Ce n'est qu'une proposition de loi pour limiter les risques d'exposition au cadmium qui a été adoptée ce mercredi en commission à l'Assemblée nationale, mais c'est déjà ça. À présent, elle pourra être examinée la semaine prochaine dans l'hémicycle.
Un texte réécrit dans un esprit de compromis
Elle vise à limiter les risques d'exposition au cadmium, ce métal lourd toxique auquel la population française est particulièrement exposée. Le texte très médiatisé du député écologiste Benoît Biteau, également porté par Clémentine Autain (L'Après), a été réécrit par rapport à une première version qui prônait une interdiction totale.
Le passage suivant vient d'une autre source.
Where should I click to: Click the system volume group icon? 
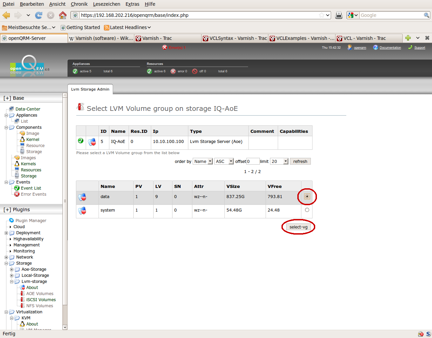(x=82, y=211)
Dans un esprit de compromis, il propose cette fois une baisse progressive dès 2027 des taux de cadmium dans les engrais minéraux phosphatés, source importante d'apport en cadmium dans les sols agricoles.
Une présence dans les engrais plus grande en France
Dans un récent rapport, l'agence de sécurité sanitaire française Anses a confirmé que l'alimentation est en France la première source d'exposition au cadmium, toxique pour la reproduction et cancérogène en cas d'exposition prolongée. L'Anses recommande d'abaisser les limites maximales autorisées de cadmium dans les engrais phosphatés à 20 mg/kg, contre 90 mg/kg actuellement en France et 60 mg/kg en Europe.
Pour des « raisons d'approvisionnement » et « diplomatiques », en France, « on s'est autorisé 90 milligrammes [...] le gisement marocain faisant partie de la principale ressource, avec un gisement riche en cadmium », a expliqué Benoît Biteau. Résultat, « la population française est contaminée comme aucun autre peuple européen », et c'est pourquoi « il faut que la France avance plus vite que les autres États membres », a-t-il ajouté.
Une teneur maximale réduite par palier et progressivement
Aussi, pour mieux faire passer la pilule, la proposition de loi qui a été adoptée en commission propose une trajectoire par paliers : réduire la teneur maximale autorisée à 40 milligrammes par kilo d'engrais dès 2027, puis à 20 mg/kg à partir de 2030.
Des amendements de Jean-Luc Fugit (Renaissance) visant à adoucir cette trajectoire, en atteignant ces cibles à des dates ultérieures, afin de « donner le temps aux producteurs » d'engrais de s'adapter, ont été rejetés. Le gouvernement envisage, lui, une baisse à 60 mg/kg en 2027, 40 mg/kg en 2030, et 20 mg/kg d'ici 2038. Pour la députée MoDem Louise Morel, le texte « ferait peser un risque sur la compétitivité de nos agriculteurs », alors que la majorité des engrais minéraux sont importés. Il entraînerait « de fortes contraintes sur les approvisionnements » et donc « une hausse des coûts difficilement supportable » pour les agriculteurs, a abondé Christelle Minard (LR).
Un argument battu en brèche par Benoît Biteau
Notre dossier Pollution. Un argument battu en brèche par Benoît Biteau, selon qui les producteurs d'engrais affirment pouvoir être prêts à temps, grâce à des processus de « décadmiation » jugés « pas très onéreux ». Le surcoût pour les agriculteurs serait « de deux euros par hectare et par an », selon le député, lui-même agriculteur.